#### DIRECTIVE
Reproduce a passage from the forum thread on checking whether a storage node is online, word for word. Begin at the words "However, my node" and stop after "node’s TLS cert.".

#### DOCUMENT SECTION

I received an email from StorjLabs once because my node had gone offline.
So I thought “great, we might not need uptimeRobot or similar services anymore”.
However, my node crashed yesterday.
As I hadn’t stopped my uptimeRobot monitoring, it did eventually notify me that my node went down.
We’re 24h later and I still haven’t received anything from StorjLabs to let me know my node’s unreachable. Is this normal?
I am away from home, and my node is completely unreachable… I’ll be able to check what’s going on tomorrow By the way, that’s another good example of situation where enforcing a maximum down time of 5 hours would have made me very sad
If you want to check whether or not your node is available online, you can use the openssl commandline program…
openssl s_client [your.node.ip]:28967
This command will connect to your node’s storage node port and output information regarding your node’s TLS cert.
If you are running GNU/Linux, you could combine openssl s_client and a text based MUA such as mutt to email you if no connection is found… run a check every 30 minutes using cron or systemd, and you’re all set with a simple node status checker. You could even run the check from the same LAN host, since the openssl command would connect to your WAN address.
Only if router is able to do a hairpin NAT. Not all routers are able to do so. And this will prove only that locally it is working.
For example - you can specify the node’s internal IP as your “external” address and this command will tell you that your node is available. Also, you can specify the local domain name of your node as an “external” address and will get the successful result.
The same is going for the router-specific DDNS hostname (some routers have integrated DDNS systems hosted by their vendors), it could be resolved by router’s DNS cache but doesn’t propagated to outside DNSes.
In such cases it will not be available from outside. So, it’s better to check your node only from outside your network.
True… but, the commands above will ensure that a node is running and is available on the WAN interface, even if the router resolves the address locally.
It may be that the rest of the Internet can’t connect to the node’s WAN interface, but that’s not likely the fault of the node operator…
In the OP’s example, the node crashed. Checking for the TLS cert availability on the node’s external IP address would have caught OP’s problem… whether or not the rest of the Internet could have connected.
You can copy your identity.cert to a laptop or something. It’s perfectly safe to have just the cert. Don’t carry around the private keys though… And then you can run this script from any Internet connected host that has the openssl command line client and sha256sum … these are fairly standard for most GNU/Linux distros.
The script hashes your locally stored server level identity.cert , retrieves the node’s server cert and hashes that… compares the hashes and gives you some top level message.
There’s no error checking on the openssl commands. So, unexpected errors should be expected if your node is offline for whatever reason.
Basic Script below:
#!/bin/bash
# Check if there are two arguments
if [ ! $2 ]; then
echo "Usage: $0 [path/to/identity.cert] [WAN.ip.address]"
exit 1
fi
local=$(openssl x509 -inform pem -in "$1/identity.cert" |sha256sum)
remote=$(openssl s_client -showcerts -connect "$2":28967 2>/dev/null |openssl x509 -inform pem |sha256sum)
if [ "$local" = "$remote" ];
then
message=$(echo -e "TLS Certs Match\nNode Online")
else
message=$(echo -e "TLS Certs don't Match\nNode Offline")
fi
echo "$message"

#### COLLECTED MATERIAL
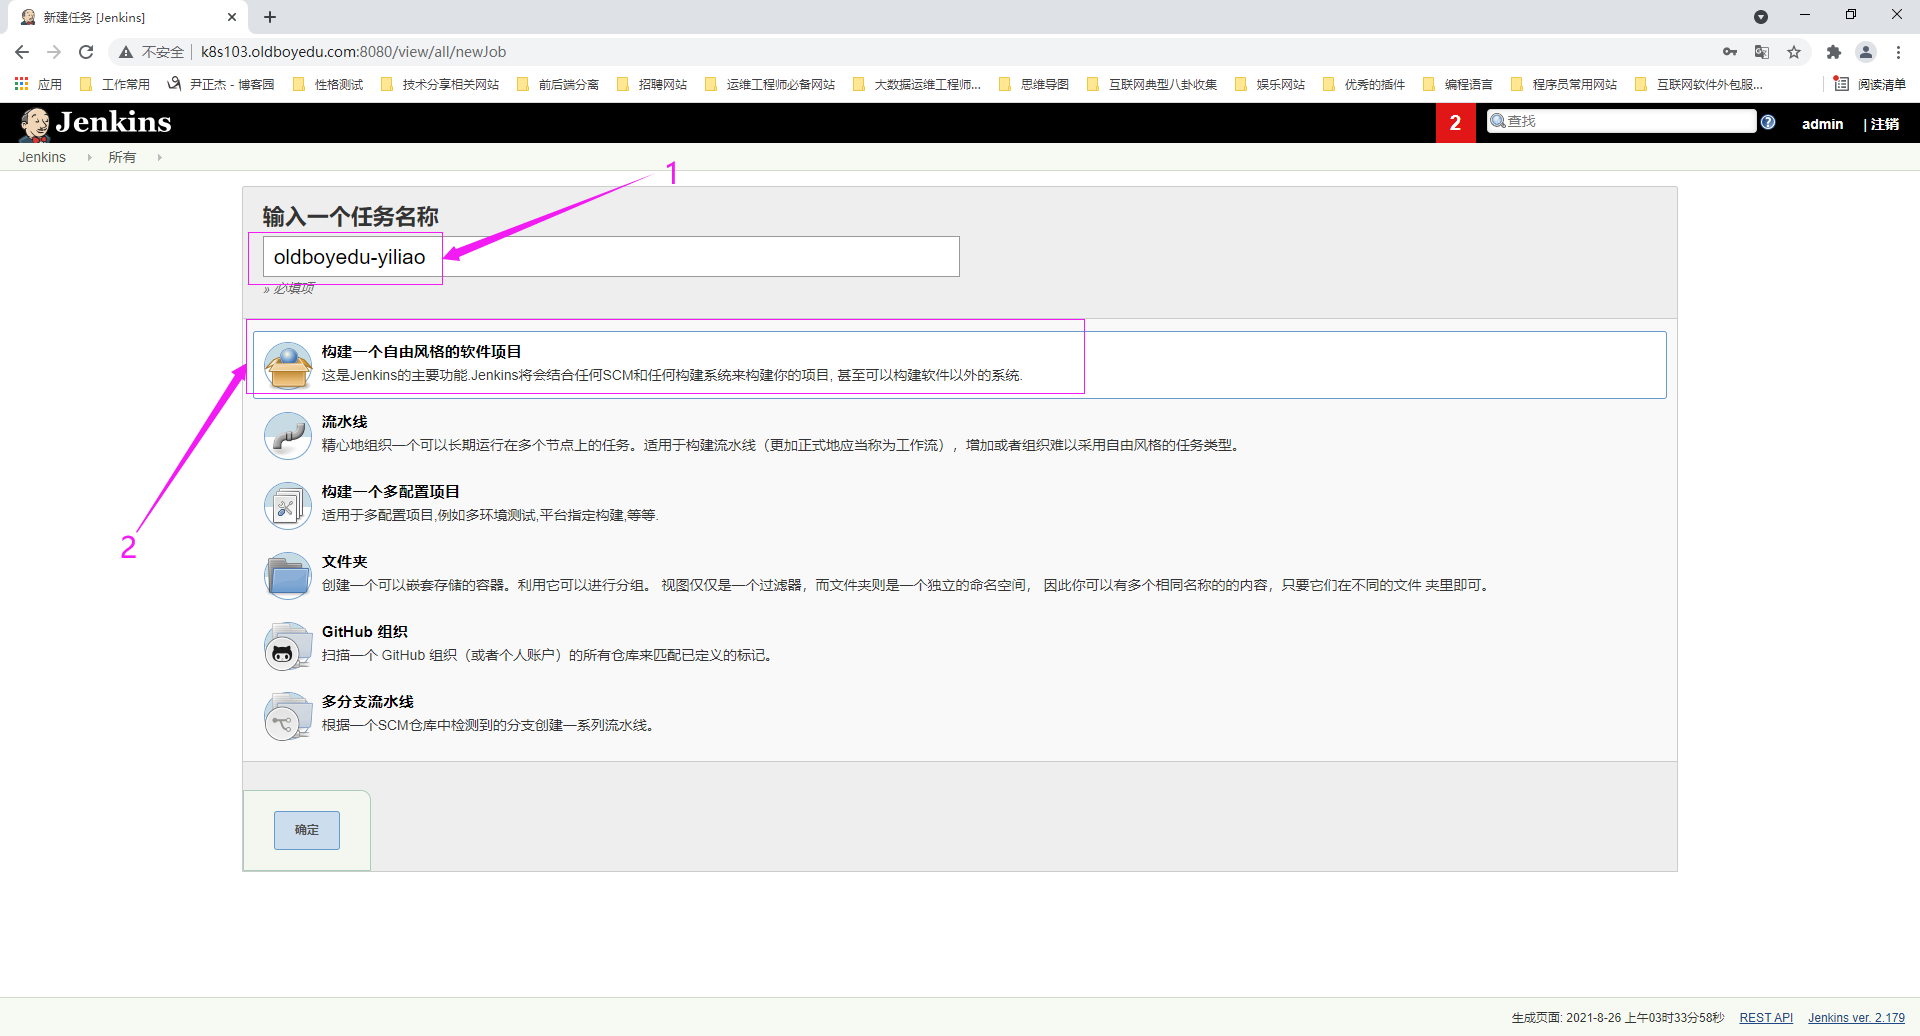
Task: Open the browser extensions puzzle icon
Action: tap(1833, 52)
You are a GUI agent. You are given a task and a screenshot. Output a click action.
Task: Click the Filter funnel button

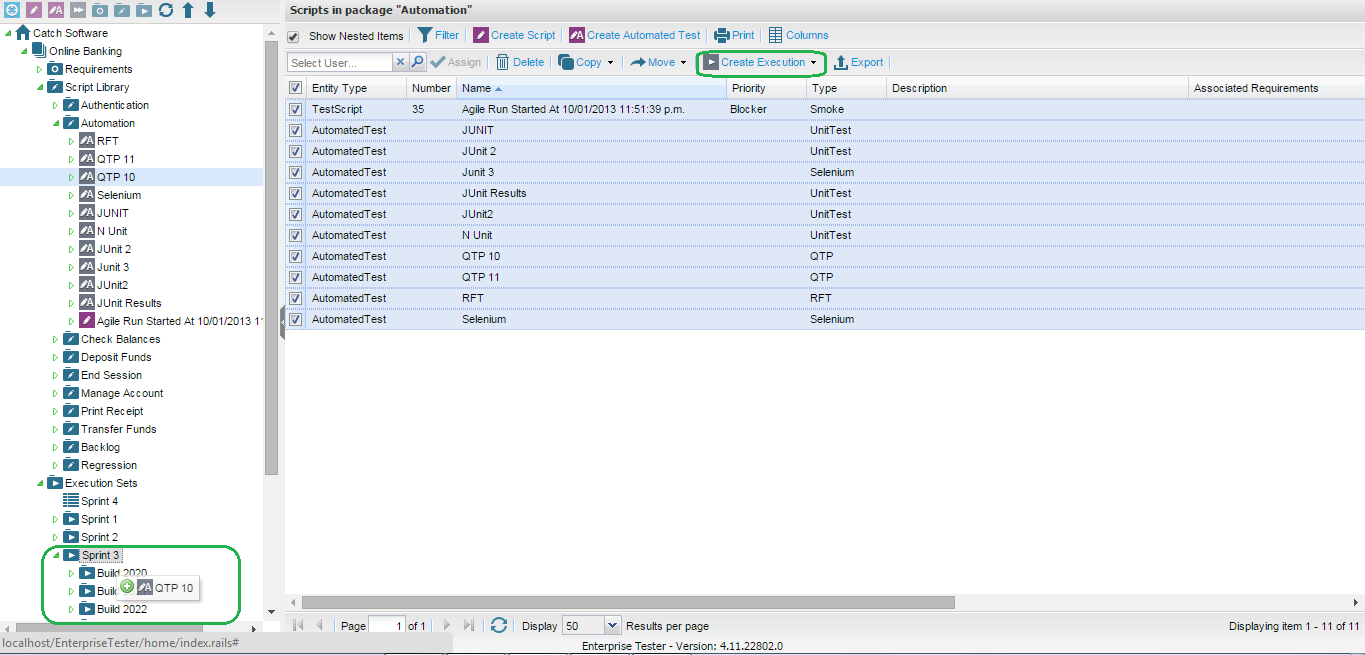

#### RESULT OF THIS TASK
However, my node crashed yesterday.
As I hadn’t stopped my uptimeRobot monitoring, it did eventually notify me that my node went down.
We’re 24h later and I still haven’t received anything from StorjLabs to let me know my node’s unreachable. Is this normal?
I am away from home, and my node is completely unreachable… I’ll be able to check what’s going on tomorrow By the way, that’s another good example of situation where enforcing a maximum down time of 5 hours would have made me very sad
If you want to check whether or not your node is available online, you can use the openssl commandline program…
openssl s_client [your.node.ip]:28967
This command will connect to your node’s storage node port and output information regarding your node’s TLS cert.